(OBJECTIVE)
Copy each of the following rows exactly as it appears.

(THE INPUT)
>> BEGIN
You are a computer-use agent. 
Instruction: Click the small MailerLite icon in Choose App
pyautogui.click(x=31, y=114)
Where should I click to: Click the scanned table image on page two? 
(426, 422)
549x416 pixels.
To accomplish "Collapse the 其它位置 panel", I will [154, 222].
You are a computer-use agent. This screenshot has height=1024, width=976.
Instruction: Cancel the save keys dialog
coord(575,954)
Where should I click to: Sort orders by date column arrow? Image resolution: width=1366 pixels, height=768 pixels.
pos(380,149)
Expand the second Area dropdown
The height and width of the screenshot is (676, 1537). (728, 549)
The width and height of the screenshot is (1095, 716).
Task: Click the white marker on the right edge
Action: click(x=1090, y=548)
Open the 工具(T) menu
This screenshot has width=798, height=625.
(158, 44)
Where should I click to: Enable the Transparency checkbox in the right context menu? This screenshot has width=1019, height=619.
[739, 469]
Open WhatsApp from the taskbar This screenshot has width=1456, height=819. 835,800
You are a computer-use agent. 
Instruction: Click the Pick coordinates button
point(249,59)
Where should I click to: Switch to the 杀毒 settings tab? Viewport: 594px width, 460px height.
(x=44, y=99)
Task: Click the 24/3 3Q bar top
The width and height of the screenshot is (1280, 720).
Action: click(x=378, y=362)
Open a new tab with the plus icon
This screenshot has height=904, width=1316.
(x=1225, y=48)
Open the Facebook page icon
>> END
(WORKED ANSWER)
You are a computer-use agent. 
Instruction: Click the small MailerLite icon in Choose App
pyautogui.click(x=31, y=114)
Where should I click to: Click the scanned table image on page two? 
(426, 422)
549x416 pixels.
To accomplish "Collapse the 其它位置 panel", I will [154, 222].
You are a computer-use agent. This screenshot has height=1024, width=976.
Instruction: Cancel the save keys dialog
coord(575,954)
Where should I click to: Sort orders by date column arrow? Image resolution: width=1366 pixels, height=768 pixels.
pos(380,149)
Expand the second Area dropdown
The height and width of the screenshot is (676, 1537). (728, 549)
The width and height of the screenshot is (1095, 716).
Task: Click the white marker on the right edge
Action: click(x=1090, y=548)
Open the 工具(T) menu
This screenshot has width=798, height=625.
(158, 44)
Where should I click to: Enable the Transparency checkbox in the right context menu? This screenshot has width=1019, height=619.
[739, 469]
Open WhatsApp from the taskbar This screenshot has width=1456, height=819. 835,800
You are a computer-use agent. 
Instruction: Click the Pick coordinates button
point(249,59)
Where should I click to: Switch to the 杀毒 settings tab? Viewport: 594px width, 460px height.
(x=44, y=99)
Task: Click the 24/3 3Q bar top
The width and height of the screenshot is (1280, 720).
Action: click(x=378, y=362)
Open a new tab with the plus icon
This screenshot has height=904, width=1316.
(x=1225, y=48)
Open the Facebook page icon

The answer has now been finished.